It was not enough simply to lay one result on top of the other. “If you really want to optimize for all three things at the same time,” Dr. Strassburg said, “that leads to a different map.”
A similar and complementary tool, The Global Safety Net, was released last month. It identifies the most strategic 50 percent of the planet to protect, filtering for rare species, high biodiversity, large mammal landscapes, intact wilderness and climate stabilization.
In the latest study, the scientists found that benefits rise and fall depending on how much land is restored.
Relinquishing 15 percent of strategic farmlands, for example, could spare 60 percent of extinctions and sequester about 30 percent of the built up carbon in the atmosphere. The authors estimate that at the global level, 55 percent of farmland could be returned to nature while maintaining current levels of food production by using existing agricultural land more effectively and sustainably.
“It’s really impressive,” said J. Leighton Reid, a specialist in ecological restoration at Virginia Tech who was not involved in the study. “The authors do a good job of acknowledging some of the limitations of the work at the same time as they’re proposing this big vision.”
The biggest challenges appear to be political will and finding the money to pay farmers to restore so much land to nature. But the authors point to the hundreds of billions or trillions of dollars per year that subsidize fossil fuels and unsustainable farming practices.
“There’s a lot of money available for investment,” said Robin Chazdon, a longtime biologist with the University of Connecticut and one of the study’s authors. “The world is invested in destruction.”
The study was requested by the United Nations Convention on Biological Diversity, a global treaty that aims to preserve biodiversity. One of the authors, David Cooper, is its deputy executive secretary.
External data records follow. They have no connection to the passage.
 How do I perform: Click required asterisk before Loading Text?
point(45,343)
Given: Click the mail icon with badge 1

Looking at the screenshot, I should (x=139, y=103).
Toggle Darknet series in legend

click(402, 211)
A recent report by the convention showed that world leaders had failed to meet their last round of targets. The United States is the only state in the world, with the exception of the Vatican, that has not signed the treaty.
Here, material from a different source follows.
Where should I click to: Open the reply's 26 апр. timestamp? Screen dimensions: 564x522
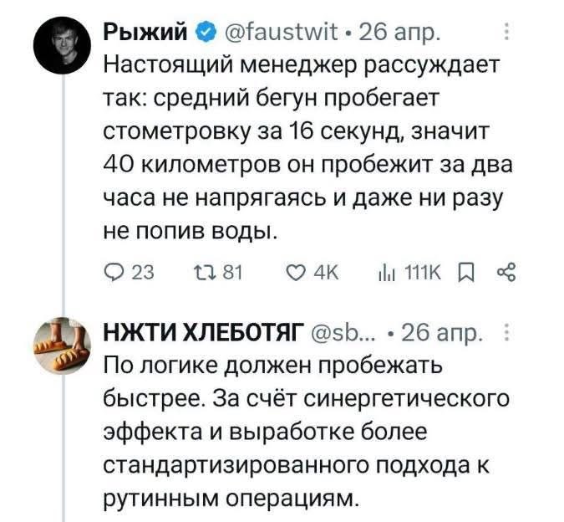pos(441,333)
The study will be used to help inform global commitments at the United Nations biodiversity and climate conventions next year. But because the new study highlights nature’s disregard for national borders, it presents a diplomatic challenge.
“This lays out the much higher benefits overall if you ignore the country boundaries and just look at where these priorities are,” said Dr. Chazdon. The most strategic places are distributed very unevenly; tropical forests and wetlands, for example, hold outsized potential for carbon storage and biodiversity protection.
“Do we say, ‘We’re just going to forego all those benefits and be provincial about this?’” she asked. “Or are there ways to cooperate internationally?”
The authors note that the conservation of existing wilderness remains the most important way to protect biodiversity, and see their proposed restoration as a critical addition. Other essential steps Dr. Strassburg listed: Stopping the use of fossil fuels; reducing food, energy and plastic waste; and making sustainable choices when buying things like food, cars and clothes.
“Once consumers start changing their patterns,” he said, “companies react really quickly.”